EXTRACTED MATERIAL Start Marker

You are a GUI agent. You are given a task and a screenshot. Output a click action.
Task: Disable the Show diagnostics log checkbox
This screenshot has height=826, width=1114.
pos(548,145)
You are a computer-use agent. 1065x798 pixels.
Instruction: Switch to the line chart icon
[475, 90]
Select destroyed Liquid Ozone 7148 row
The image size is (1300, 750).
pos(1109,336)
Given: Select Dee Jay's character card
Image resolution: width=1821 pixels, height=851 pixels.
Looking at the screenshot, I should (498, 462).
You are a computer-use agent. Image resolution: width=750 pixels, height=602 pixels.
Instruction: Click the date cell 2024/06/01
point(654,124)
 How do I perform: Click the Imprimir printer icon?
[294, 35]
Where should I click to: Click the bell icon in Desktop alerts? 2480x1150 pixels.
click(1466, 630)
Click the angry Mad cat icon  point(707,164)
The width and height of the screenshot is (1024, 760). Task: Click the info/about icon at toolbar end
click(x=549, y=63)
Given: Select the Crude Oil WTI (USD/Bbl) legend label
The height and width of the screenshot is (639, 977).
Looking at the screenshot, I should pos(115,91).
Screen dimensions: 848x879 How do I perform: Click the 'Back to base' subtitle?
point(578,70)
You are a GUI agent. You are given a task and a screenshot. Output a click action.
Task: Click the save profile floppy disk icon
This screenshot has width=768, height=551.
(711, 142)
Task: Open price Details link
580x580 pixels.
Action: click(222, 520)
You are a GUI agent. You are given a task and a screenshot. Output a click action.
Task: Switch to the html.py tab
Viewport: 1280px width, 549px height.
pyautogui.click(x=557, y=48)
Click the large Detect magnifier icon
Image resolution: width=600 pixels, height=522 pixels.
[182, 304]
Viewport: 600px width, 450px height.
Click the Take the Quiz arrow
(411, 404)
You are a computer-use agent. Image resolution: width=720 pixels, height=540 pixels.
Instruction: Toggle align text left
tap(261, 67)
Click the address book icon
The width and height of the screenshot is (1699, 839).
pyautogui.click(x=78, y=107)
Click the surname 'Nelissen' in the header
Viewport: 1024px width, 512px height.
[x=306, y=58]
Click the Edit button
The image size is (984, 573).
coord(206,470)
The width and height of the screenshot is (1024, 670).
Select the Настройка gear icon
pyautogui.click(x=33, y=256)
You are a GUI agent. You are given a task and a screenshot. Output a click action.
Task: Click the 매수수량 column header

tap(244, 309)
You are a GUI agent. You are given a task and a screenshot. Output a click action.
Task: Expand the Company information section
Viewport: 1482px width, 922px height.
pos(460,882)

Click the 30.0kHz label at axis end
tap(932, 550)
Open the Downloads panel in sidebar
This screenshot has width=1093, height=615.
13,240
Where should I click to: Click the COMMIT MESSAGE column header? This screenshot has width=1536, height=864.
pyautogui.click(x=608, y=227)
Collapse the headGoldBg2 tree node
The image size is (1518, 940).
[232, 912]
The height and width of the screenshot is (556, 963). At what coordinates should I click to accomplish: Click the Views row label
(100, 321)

EXTRACTED MATERIAL End Marker

> PROMPT: Only the lines from the one containing "Screen dimensions: 848x879" through the last line of the records belong in the answer, each written out exactly.

> EXERCISE RESPONSE:
Screen dimensions: 848x879 How do I perform: Click the 'Back to base' subtitle?
point(578,70)
You are a GUI agent. You are given a task and a screenshot. Output a click action.
Task: Click the save profile floppy disk icon
This screenshot has width=768, height=551.
(711, 142)
Task: Open price Details link
580x580 pixels.
Action: click(222, 520)
You are a GUI agent. You are given a task and a screenshot. Output a click action.
Task: Switch to the html.py tab
Viewport: 1280px width, 549px height.
pyautogui.click(x=557, y=48)
Click the large Detect magnifier icon
Image resolution: width=600 pixels, height=522 pixels.
[182, 304]
Viewport: 600px width, 450px height.
Click the Take the Quiz arrow
(411, 404)
You are a computer-use agent. Image resolution: width=720 pixels, height=540 pixels.
Instruction: Toggle align text left
tap(261, 67)
Click the address book icon
The width and height of the screenshot is (1699, 839).
pyautogui.click(x=78, y=107)
Click the surname 'Nelissen' in the header
Viewport: 1024px width, 512px height.
[x=306, y=58]
Click the Edit button
The image size is (984, 573).
coord(206,470)
The width and height of the screenshot is (1024, 670).
Select the Настройка gear icon
pyautogui.click(x=33, y=256)
You are a GUI agent. You are given a task and a screenshot. Output a click action.
Task: Click the 매수수량 column header

tap(244, 309)
You are a GUI agent. You are given a task and a screenshot. Output a click action.
Task: Expand the Company information section
Viewport: 1482px width, 922px height.
pos(460,882)

Click the 30.0kHz label at axis end
tap(932, 550)
Open the Downloads panel in sidebar
This screenshot has width=1093, height=615.
13,240
Where should I click to: Click the COMMIT MESSAGE column header? This screenshot has width=1536, height=864.
pyautogui.click(x=608, y=227)
Collapse the headGoldBg2 tree node
The image size is (1518, 940).
[232, 912]
The height and width of the screenshot is (556, 963). At what coordinates should I click to accomplish: Click the Views row label
(100, 321)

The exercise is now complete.